Cristiano Faé Vallejo, administrador público, professor do Inbrasc – Instituto Brasileiro de Supply Chain – e da Universidade Corporativa Fenabrave.
Antônio Tadeu Benatti, físico, PhD, Consultor em gestão e estratégia empresarial. Diretor da Benatti Consultants.
Cristiano,
Muito boa a analogia na explicação sobre estrutura. Meu pai foi professor em Berkerley e nos anos 50 veio ao Brasil com a tarefa de formar os primeiros engenheiros químicos no Brasil( entre eles a minha mãe ) . Ambos foram responsáveis pelo início do refino de petróleo no Brasil, sendo minha mãe responsável pelo CENPES até os anos 80. . Meu pai, como presidente de uma empresa de consultoria e projetos, chegou a ter 3000 funcionários entre técnicos e engenheiros. Empresa que muito contribuiu na indústria de ácido sulfúrico, petroquímica e até mesmo projetos de enriquecimento de urânio ( Yellow Cake ) no exterior.
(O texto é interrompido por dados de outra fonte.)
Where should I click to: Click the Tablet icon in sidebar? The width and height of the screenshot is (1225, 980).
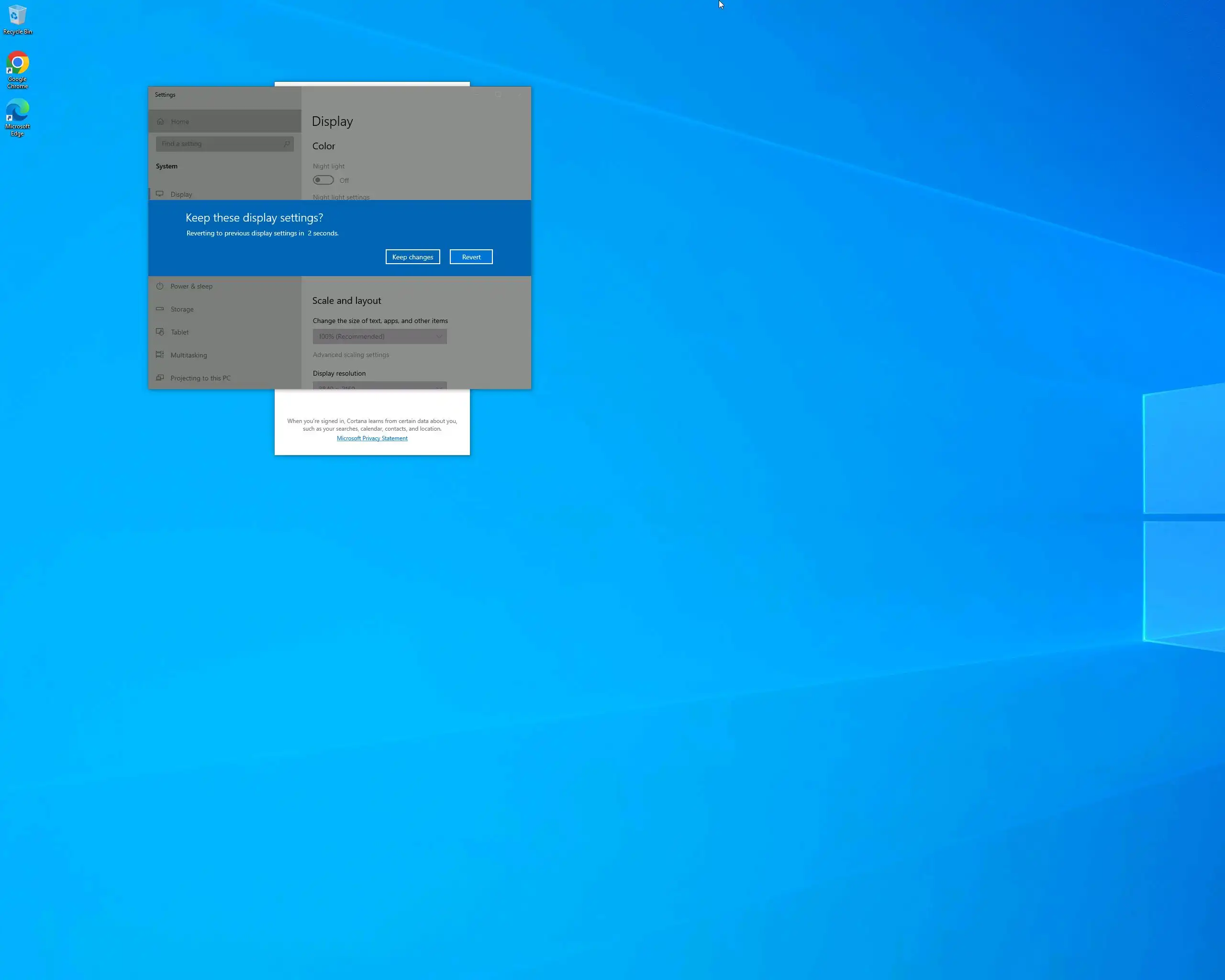pyautogui.click(x=160, y=332)
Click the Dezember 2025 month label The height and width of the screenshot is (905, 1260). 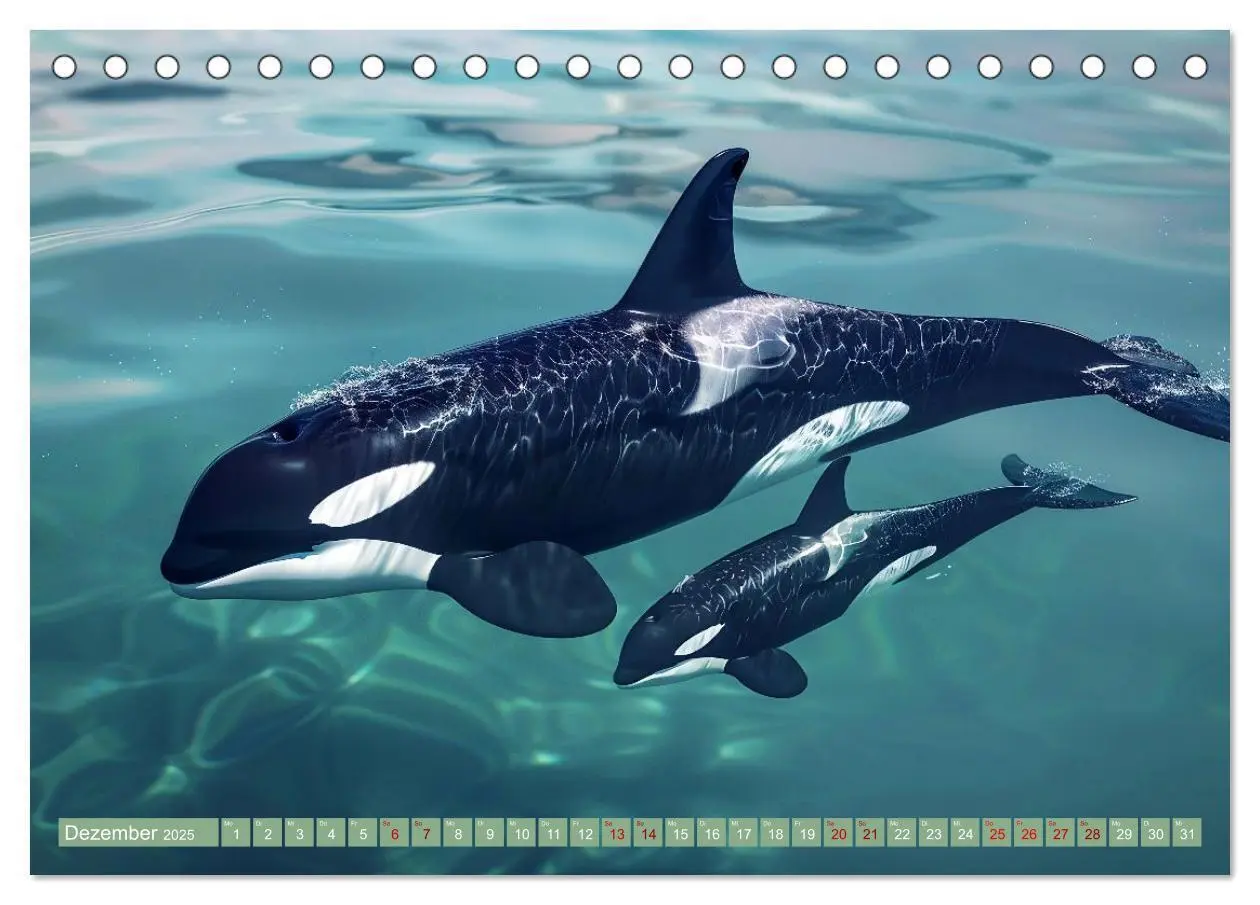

Vi a empresa do meu pai falir, a usina de álcool na qual investiu milhões de dólares ser vendida a preço de banana diante de um governo que simplesmente aniquilou o pro-alcool nos anos 90 e priorizou campanhas no Maranhão à honrar suas dívidas em empresas nacionais.
Lembro das diversas concorrências nas quais meu pai perdeu tempo e dinheiro participando para descobrir que eram carta marcada a favor de empresas ligadas à administração pública.
E assim funciona um país onde nenhum passo é dado sem que todos queiram um bocado, para que no fim, todos percam muito.
Assisti países como Coreia, passarem de terceiro mundo à fornecedores de tecnologia.
Jogamos fora talentos, jogamos fora equipes e tecnologia nos últimos 20 anos de uma maneira vergonhosa.
Será que nosso destino será como fornecedores de matéria prima? Pois até mesmo a gasolina estamos importando, já que a atual administração do país nos fez o favor de esvaziar os cofres da Petrobrás.